This is exactly where the perforating technique belongs.
Where It Sits in the Algorithm
When approaching an infrainguinal CTO endoluminally, guidewire escalation follows a logical, stepwise progression: you start soft, go medium, and — if both fail — go aggressive.
The perforating technique is the third and final step of the endoluminal escalation. It’s your last option before making the decision to abandon the intraluminal approach and switch to a subintimal strategy. Understanding when and how to use it properly can save you from a subintimal dissection - and save you time.
What the Perforating Technique Actually Is
The concept is simple. You take a high tip-load guidewire and advance it straight against the proximal cap of the CTO — without rotating it. The wire’s tip-load does the work.
You’re not navigating, not probing, not looking for a micro-channel.
You’re perforating — using the wire almost like a needle to punch through the fibro-calcific cap.
It’s a brute-force approach with a clear mechanical rationale: when the lesion is too hard for standard wiring techniques, you need penetration power, not finesse.

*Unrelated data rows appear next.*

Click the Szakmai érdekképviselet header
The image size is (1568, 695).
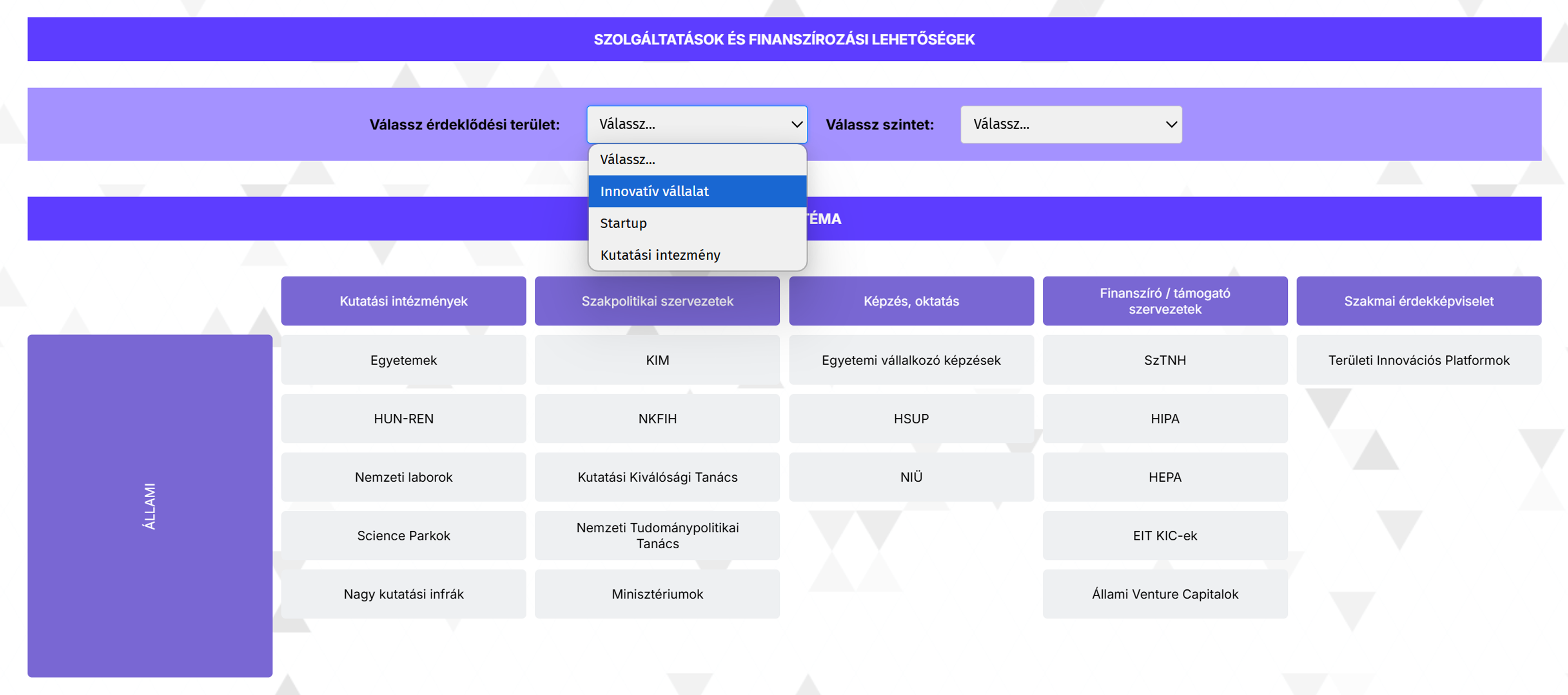pos(1418,301)
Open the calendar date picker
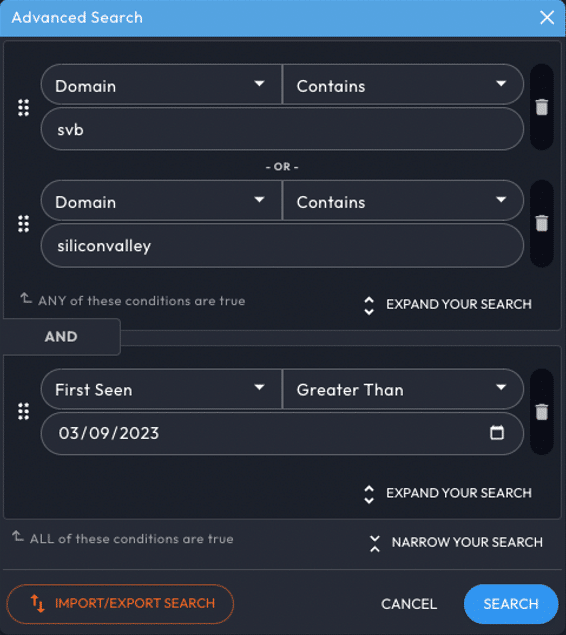 (497, 433)
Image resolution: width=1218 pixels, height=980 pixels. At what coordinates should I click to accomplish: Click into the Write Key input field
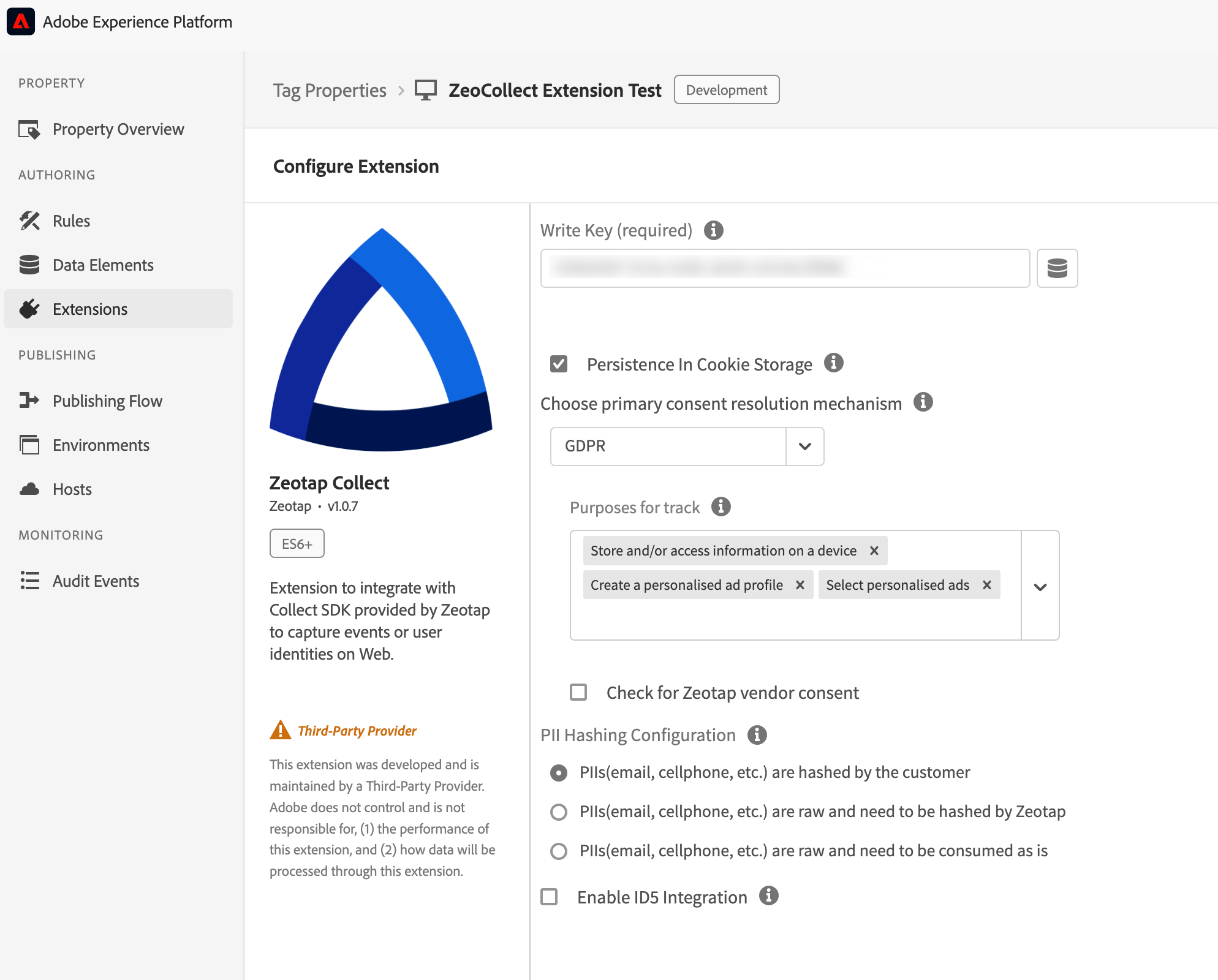(x=784, y=268)
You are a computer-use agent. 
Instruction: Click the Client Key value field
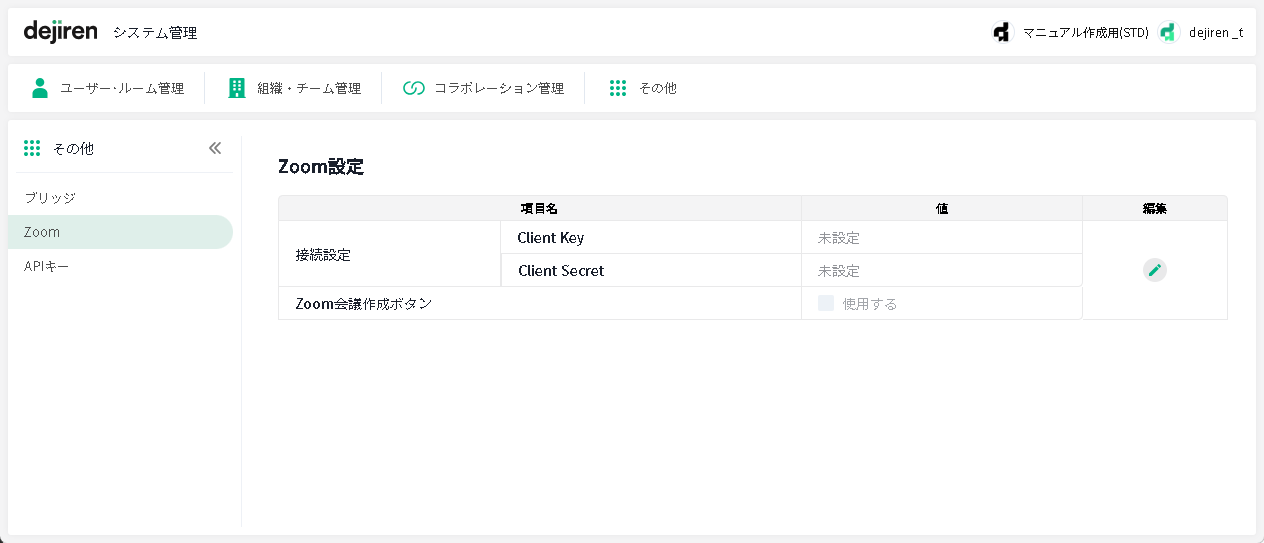click(x=940, y=238)
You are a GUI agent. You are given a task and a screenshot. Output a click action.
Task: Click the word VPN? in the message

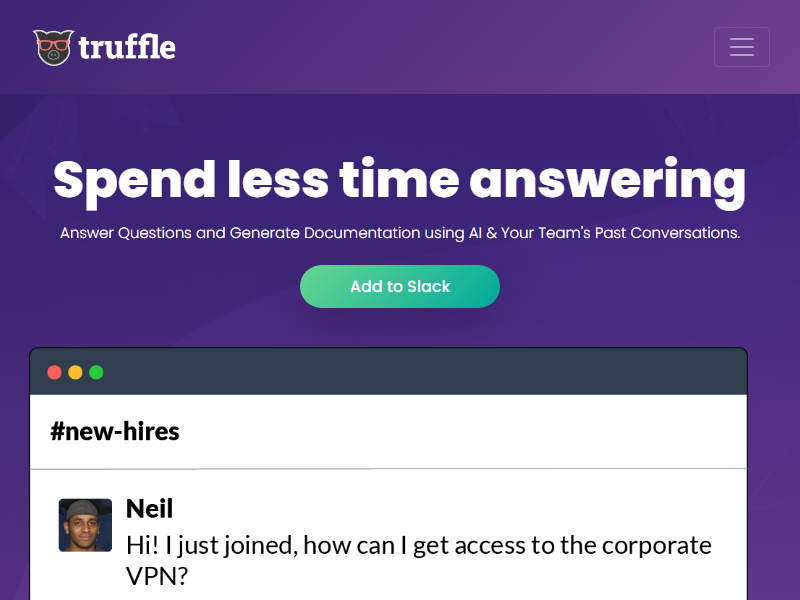pyautogui.click(x=157, y=577)
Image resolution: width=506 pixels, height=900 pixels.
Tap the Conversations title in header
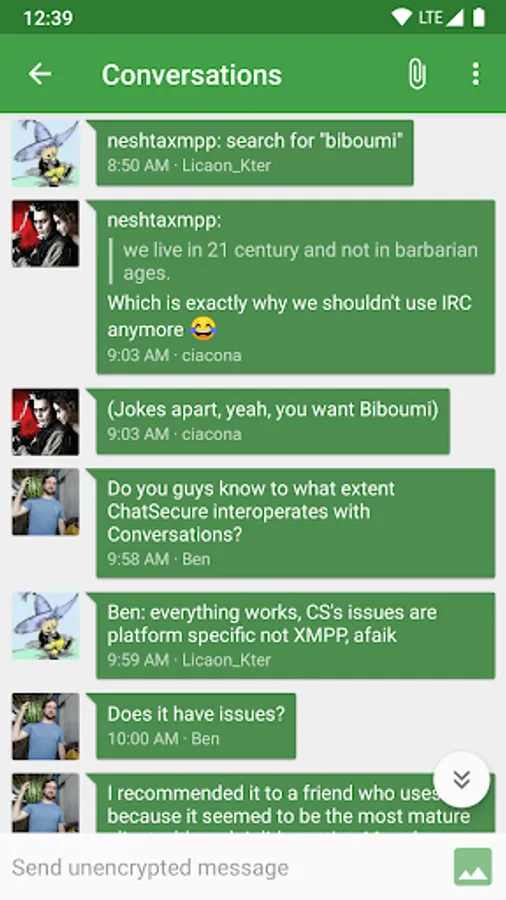(192, 75)
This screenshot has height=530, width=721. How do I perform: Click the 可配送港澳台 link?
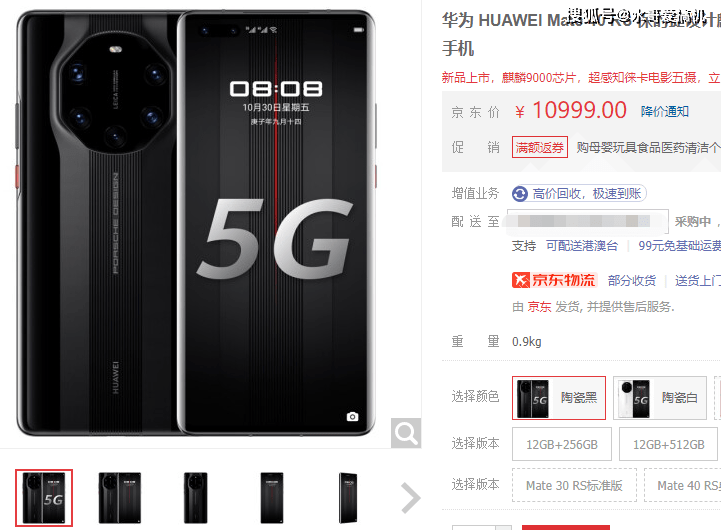[x=582, y=246]
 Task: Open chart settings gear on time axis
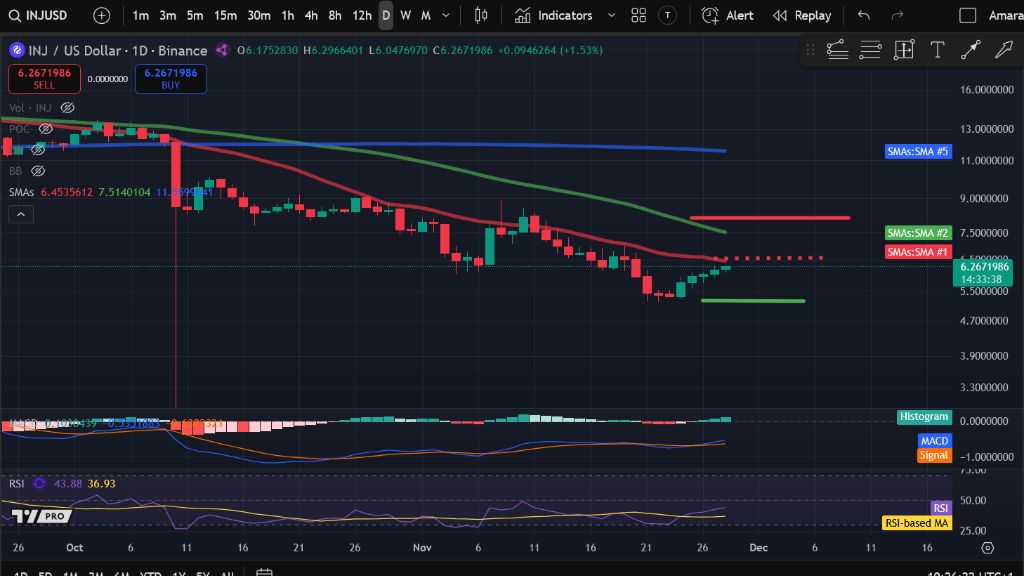tap(987, 548)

The Rules: When You Can — and Cannot — Use It
This is where most operators get into trouble. The perforating technique is not a universal tool. It has strict anatomical requirements:
Use it only when (Figure 1):
- The CTO is short (ideally a few centimeters)
- The occluded segment is straight — no significant tortuosity or angulation
Why these rules matter: a high tip-load wire traveling in a straight line with no rotation has no steering. If the segment is long, the wire has more distance to drift off-center. In a curved segment, the wire will naturally take the straight path — toward the vessel wall, not the true lumen (Figure 2).
Both scenarios increase the risk of perforation significantly.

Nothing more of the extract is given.